Now, apart from the reaction to wrong, which takes actual form by punishment, there is a finer and subtler mode of reaction known as criticism or judgment. To have lost the power to wound, our capacity to criticise and judge must have undergone the same change as the social custom of punishing crime is gradually undergoing. Our very way of looking at things must change. To students of Theosophy this should be easier than to those ignorant of the Ancient Wisdom. We, who know that the personal life is an illusion and that this whole existence is simply Maya, created by Nature in order to evolve the true self, should not find it hard to see that the tendency to wound, whether it be by thought, or word, or deed, is one of the deceptions practiced upon us by external nature, prior to the
awakening of our true selves. It is she who makes us resent wrong and repel the wrongdoer. Our True Self knows no resentment and is free from repulsion. In days to come it will be as uncommon to criticise a spiritual failing as it is today to criticise a physical one. Even at the present time, well-brought-up children would not laugh at a blind man, or at a lame one, nor would they make fun of the deaf and dumb; and yet, does it ever occur to us that, whatever the misbehavior, crime or vice of a fellowman may be, if it awakens in us any other feeling than love and pity it is because we are not yet well-brought-up children on the plane of spirit. When the Sixth Root Race arrives there will probably be hospitals for criminals and nursing homes for vicious people, and they will all be treated with the same loving care as we now treat those who are sick in body. It is to prepare us for this stage that "Light on the Path" has been given to us. "Before the voice can speak in the presence of the Masters it must have lost the power to wound." To realize
this rule in its fulness means to be free from the tyranny of Nature, and, instead of being unconscious instruments in her hands to chastise and to give pain, we become teachers and helpers and healers, and exercise mercy instead of judgment.

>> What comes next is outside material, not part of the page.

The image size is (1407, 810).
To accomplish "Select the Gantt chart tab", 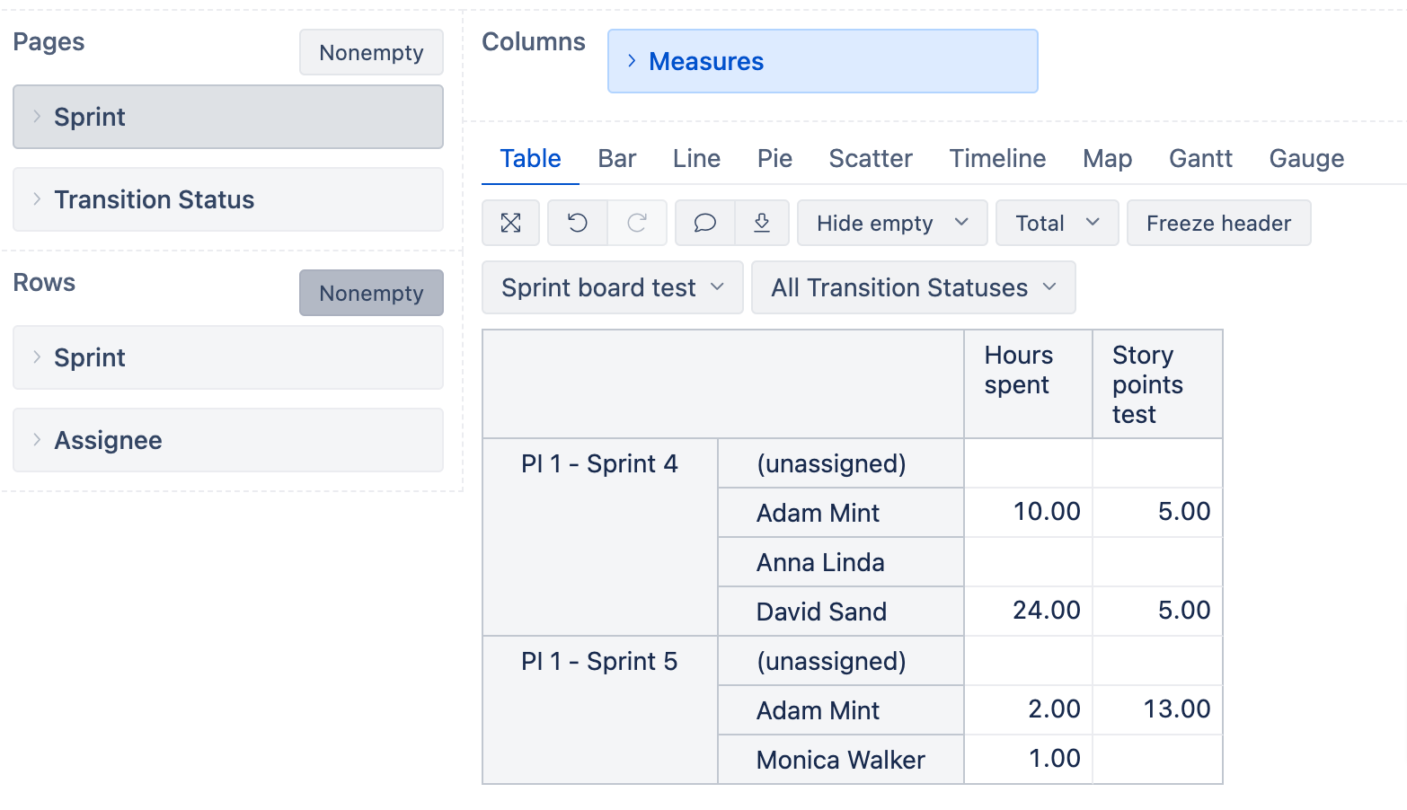I will [1200, 158].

Every time we are called upon to act, we are faced by our trial, and it depends upon our attitude whether the doors to further progress shall be opened to us.

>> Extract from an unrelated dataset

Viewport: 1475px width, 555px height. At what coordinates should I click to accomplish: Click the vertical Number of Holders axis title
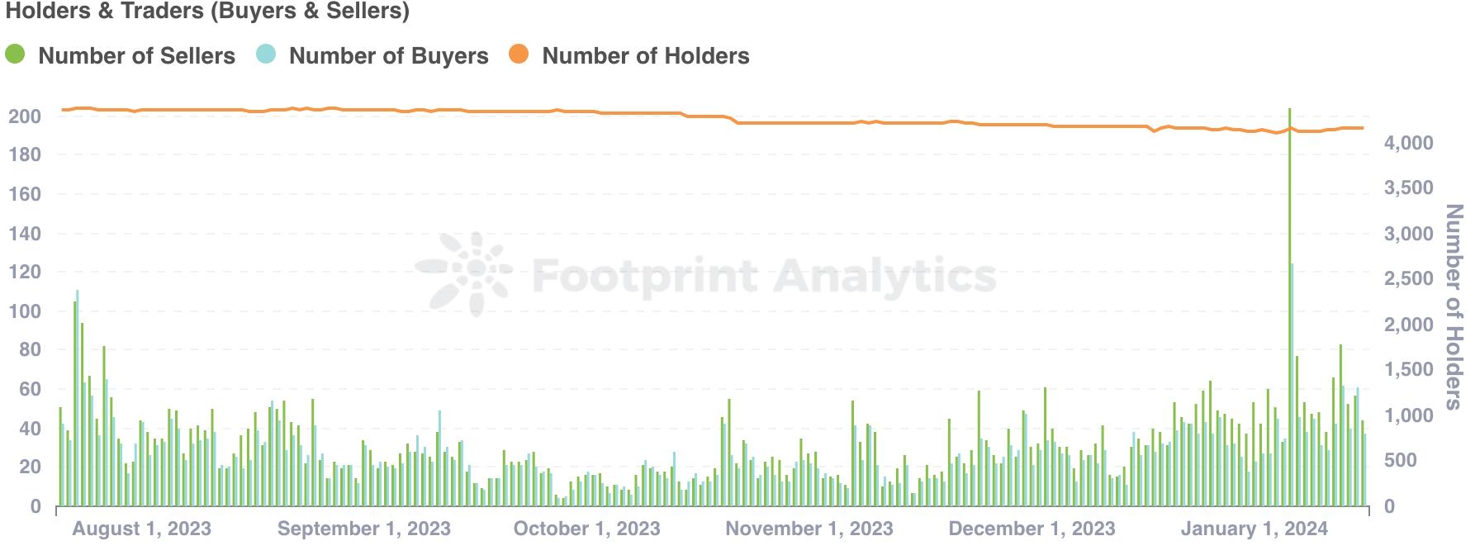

The first of the vestures we have to lay down at the entrance to the temple is that innate tendency to judge and to criticise, because it is a loveless proclivity of the old Adam, and within the temple there is no room for that which is loveless. Therefore the great Masters of the Inner Wisdom warned us that before our voice can be raised in their presence it must have lost the power to wound. As long as it wounds, man cannot teach, neither can he help. Those who wish to become helpers of the race must not be instruments of judgment, and that is why the old Rabbi, the teacher of the Kabala, prayed every morning immediately
after rising, "Heavenly Father, may I during this day and until I again close my eyes in sleep, not be made the instrument of judgment against any brother or sister of mine."